THE RECORDS:
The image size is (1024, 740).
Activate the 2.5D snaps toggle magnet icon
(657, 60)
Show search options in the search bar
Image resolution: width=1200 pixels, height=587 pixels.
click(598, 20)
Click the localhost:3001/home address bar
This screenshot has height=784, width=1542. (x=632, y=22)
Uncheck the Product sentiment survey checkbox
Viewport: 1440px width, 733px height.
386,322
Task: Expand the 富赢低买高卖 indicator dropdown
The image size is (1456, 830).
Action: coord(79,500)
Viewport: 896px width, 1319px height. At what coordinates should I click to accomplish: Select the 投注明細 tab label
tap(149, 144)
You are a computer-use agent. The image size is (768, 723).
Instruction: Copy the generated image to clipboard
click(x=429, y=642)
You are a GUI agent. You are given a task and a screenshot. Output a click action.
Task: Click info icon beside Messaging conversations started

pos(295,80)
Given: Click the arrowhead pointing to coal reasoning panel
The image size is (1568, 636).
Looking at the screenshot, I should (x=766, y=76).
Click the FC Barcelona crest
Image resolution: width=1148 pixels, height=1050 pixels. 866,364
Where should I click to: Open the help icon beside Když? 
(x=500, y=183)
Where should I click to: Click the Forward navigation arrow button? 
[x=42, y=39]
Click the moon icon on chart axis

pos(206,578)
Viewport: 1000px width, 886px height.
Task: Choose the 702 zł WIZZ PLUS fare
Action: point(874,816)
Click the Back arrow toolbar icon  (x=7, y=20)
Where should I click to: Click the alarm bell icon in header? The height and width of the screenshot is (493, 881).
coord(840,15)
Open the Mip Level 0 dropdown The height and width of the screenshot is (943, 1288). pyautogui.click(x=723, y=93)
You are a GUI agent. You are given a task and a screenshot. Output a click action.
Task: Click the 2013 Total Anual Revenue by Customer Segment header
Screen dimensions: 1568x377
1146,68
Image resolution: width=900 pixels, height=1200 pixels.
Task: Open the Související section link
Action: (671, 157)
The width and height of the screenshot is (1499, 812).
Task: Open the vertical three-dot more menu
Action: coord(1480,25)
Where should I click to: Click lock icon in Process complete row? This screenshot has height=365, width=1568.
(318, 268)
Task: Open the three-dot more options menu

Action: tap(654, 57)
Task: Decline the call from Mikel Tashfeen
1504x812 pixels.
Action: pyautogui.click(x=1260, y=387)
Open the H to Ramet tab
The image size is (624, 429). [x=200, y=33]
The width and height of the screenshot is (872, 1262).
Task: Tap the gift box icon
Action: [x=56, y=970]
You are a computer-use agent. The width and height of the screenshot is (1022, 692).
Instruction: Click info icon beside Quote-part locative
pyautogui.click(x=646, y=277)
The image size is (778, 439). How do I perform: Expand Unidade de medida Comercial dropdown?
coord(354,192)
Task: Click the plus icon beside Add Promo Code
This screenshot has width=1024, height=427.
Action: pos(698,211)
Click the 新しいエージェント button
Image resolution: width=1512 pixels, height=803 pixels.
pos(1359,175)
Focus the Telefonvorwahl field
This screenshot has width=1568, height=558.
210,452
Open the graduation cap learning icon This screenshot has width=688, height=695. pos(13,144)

WORK TASK:
Set down each record verbatim.

EXPECTED ANSWER:
The image size is (1024, 740).
Activate the 2.5D snaps toggle magnet icon
(657, 60)
Show search options in the search bar
Image resolution: width=1200 pixels, height=587 pixels.
click(598, 20)
Click the localhost:3001/home address bar
This screenshot has height=784, width=1542. (x=632, y=22)
Uncheck the Product sentiment survey checkbox
Viewport: 1440px width, 733px height.
386,322
Task: Expand the 富赢低买高卖 indicator dropdown
The image size is (1456, 830).
Action: coord(79,500)
Viewport: 896px width, 1319px height. At what coordinates should I click to accomplish: Select the 投注明細 tab label
tap(149, 144)
You are a computer-use agent. The image size is (768, 723).
Instruction: Copy the generated image to clipboard
click(x=429, y=642)
You are a GUI agent. You are given a task and a screenshot. Output a click action.
Task: Click info icon beside Messaging conversations started

pos(295,80)
Given: Click the arrowhead pointing to coal reasoning panel
The image size is (1568, 636).
Looking at the screenshot, I should (x=766, y=76).
Click the FC Barcelona crest
Image resolution: width=1148 pixels, height=1050 pixels. 866,364
Where should I click to: Open the help icon beside Když? 
(x=500, y=183)
Where should I click to: Click the Forward navigation arrow button? 
[x=42, y=39]
Click the moon icon on chart axis

pos(206,578)
Viewport: 1000px width, 886px height.
Task: Choose the 702 zł WIZZ PLUS fare
Action: point(874,816)
Click the Back arrow toolbar icon  (x=7, y=20)
Where should I click to: Click the alarm bell icon in header? The height and width of the screenshot is (493, 881).
coord(840,15)
Open the Mip Level 0 dropdown The height and width of the screenshot is (943, 1288). pyautogui.click(x=723, y=93)
You are a GUI agent. You are given a task and a screenshot. Output a click action.
Task: Click the 2013 Total Anual Revenue by Customer Segment header
Screen dimensions: 1568x377
1146,68
Image resolution: width=900 pixels, height=1200 pixels.
Task: Open the Související section link
Action: (671, 157)
The width and height of the screenshot is (1499, 812).
Task: Open the vertical three-dot more menu
Action: coord(1480,25)
Where should I click to: Click lock icon in Process complete row? This screenshot has height=365, width=1568.
(318, 268)
Task: Open the three-dot more options menu

Action: tap(654, 57)
Task: Decline the call from Mikel Tashfeen
1504x812 pixels.
Action: pyautogui.click(x=1260, y=387)
Open the H to Ramet tab
The image size is (624, 429). [x=200, y=33]
The width and height of the screenshot is (872, 1262).
Task: Tap the gift box icon
Action: [x=56, y=970]
You are a computer-use agent. The width and height of the screenshot is (1022, 692).
Instruction: Click info icon beside Quote-part locative
pyautogui.click(x=646, y=277)
The image size is (778, 439). How do I perform: Expand Unidade de medida Comercial dropdown?
coord(354,192)
Task: Click the plus icon beside Add Promo Code
This screenshot has width=1024, height=427.
Action: pos(698,211)
Click the 新しいエージェント button
Image resolution: width=1512 pixels, height=803 pixels.
pos(1359,175)
Focus the Telefonvorwahl field
This screenshot has width=1568, height=558.
210,452
Open the graduation cap learning icon This screenshot has width=688, height=695. pos(13,144)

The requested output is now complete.